Trailing by a set and having made little impression on the Zverev serve in the Paris Masters final, Russia’s Daniil Medvedev raised his game to win his third Masters 1000 title

Daniil Medvedev Daniil Medvedev

If finding a way to win when you’re not playing your best is one of the traits of a champion, then Daniil Medvedev is well on his way to becoming one of the very best of the lot.

Trailing Alexander Zverev by a set in the final of the Rolex Paris Masters on Sunday, Medvedev raised himself for a big effort, decided to be more aggressive and turned the match around to win his first title of 2020 and his third Masters 1000 crown.
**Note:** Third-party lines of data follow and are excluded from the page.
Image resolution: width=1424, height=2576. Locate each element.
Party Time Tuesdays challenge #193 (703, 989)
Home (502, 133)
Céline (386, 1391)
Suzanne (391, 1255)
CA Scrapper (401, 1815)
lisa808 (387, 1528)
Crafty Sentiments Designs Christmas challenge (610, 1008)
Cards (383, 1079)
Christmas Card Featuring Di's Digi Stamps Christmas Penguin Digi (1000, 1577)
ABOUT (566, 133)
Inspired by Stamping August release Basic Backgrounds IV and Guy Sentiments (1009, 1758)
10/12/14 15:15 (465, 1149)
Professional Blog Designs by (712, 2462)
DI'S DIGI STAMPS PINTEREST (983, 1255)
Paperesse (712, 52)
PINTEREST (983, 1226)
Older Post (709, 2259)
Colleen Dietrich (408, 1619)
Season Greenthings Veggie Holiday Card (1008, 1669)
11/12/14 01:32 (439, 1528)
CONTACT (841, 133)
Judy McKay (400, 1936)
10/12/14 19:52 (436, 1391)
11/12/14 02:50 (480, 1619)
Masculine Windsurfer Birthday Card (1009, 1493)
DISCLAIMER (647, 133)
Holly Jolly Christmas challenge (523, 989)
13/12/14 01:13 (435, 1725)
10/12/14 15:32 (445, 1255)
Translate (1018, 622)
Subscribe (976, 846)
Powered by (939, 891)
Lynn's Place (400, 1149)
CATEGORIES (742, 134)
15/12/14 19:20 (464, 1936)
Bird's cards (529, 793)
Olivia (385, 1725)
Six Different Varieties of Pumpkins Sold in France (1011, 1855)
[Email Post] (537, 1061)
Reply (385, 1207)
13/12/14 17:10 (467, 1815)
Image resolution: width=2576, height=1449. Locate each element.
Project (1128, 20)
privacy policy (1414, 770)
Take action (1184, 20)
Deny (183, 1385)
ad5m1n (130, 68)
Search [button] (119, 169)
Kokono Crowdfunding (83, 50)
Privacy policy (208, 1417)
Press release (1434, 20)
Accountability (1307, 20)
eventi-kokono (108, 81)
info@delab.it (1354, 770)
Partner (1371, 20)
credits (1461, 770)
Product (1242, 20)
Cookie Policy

“I need to say (that) after the first set I didn’t know actually what to do, because I had zero break points,” said the Russian, who will become the world No 4 on Monday. “I didn’t feel good returning his serve. He served amazing. I lost my serve. Got a little bit tight. I was feeling like the match could slip of my hands. I managed to stay really strong, be there all the time. I got four break points at 1-all in the second, and putting pressure at him all the time, raising my level step by step, and finally he broke, which is definitely good from me.”

Daniil Medvedev

Medvedev served smartly in the second set, dropping just four points on serve as he levelled, not allowing himself to get frustrated despite missing chances to break Zverev early in the set. One break at the start of the third set put him on the right track and after saving break points in the following game, he pulled away for a morale-boosting victory heading into the ATP Finals, which begin next Sunday.

“Here, even in the third set when I saved these three break points, I think when it was 1-0 for me with a break on my serve, I mean, just go to the net, make volleys, all this stuff. You know that you almost cannot (afford to) miss. And to beat you he needs to make a winner. When it’s like this, it’s really tough to play guys. That’s what top players are capable of doing. Hopefully I can do this many more times.”

“I think they started turning around, as I said, when I had these four breakpoint games. I didn’t manage to do it. I had actually some points where I knew he’s gonna serve T, I didn’t make it. I had one point where we played a point and I think I missed a shot — no, he was at the net and he made amazing volley. I think I started to put pressure on him and that’s when it started to turn. I caught this break at 4-All, I played amazing, which is really good. Today, there were some points where Sascha could put me in trouble but I just know what to do and I know I cannot miss this point otherwise I lose the match, and I made it.”

In good shape for London

Medvedev will now head to London where he will be part of the season-ending finals, with the top eight players, bar Roger Federer, who misses out through injury. Having won the title in Paris, the Russian’s confidence should be up.

“For sure (I’m) coming better shape than last year,” he said. “Last year was real exhausted, lost first round in Paris. That’s when you lose your confidence. When you lose first round you always lose your confidence. (I’ve) just won the tournament, going to have a few days off. Come to London, practice good. Hopefully can get some wins there. No other goal than just to get some wins, because you play three top-8 players, top-10 players in the group. You get two wins you are probably out of the group but not all the time. Last year Rafa got two, didn’t qualify. That’s the most important thing. No goal to really like win the tournament or anything. Just to win matches.”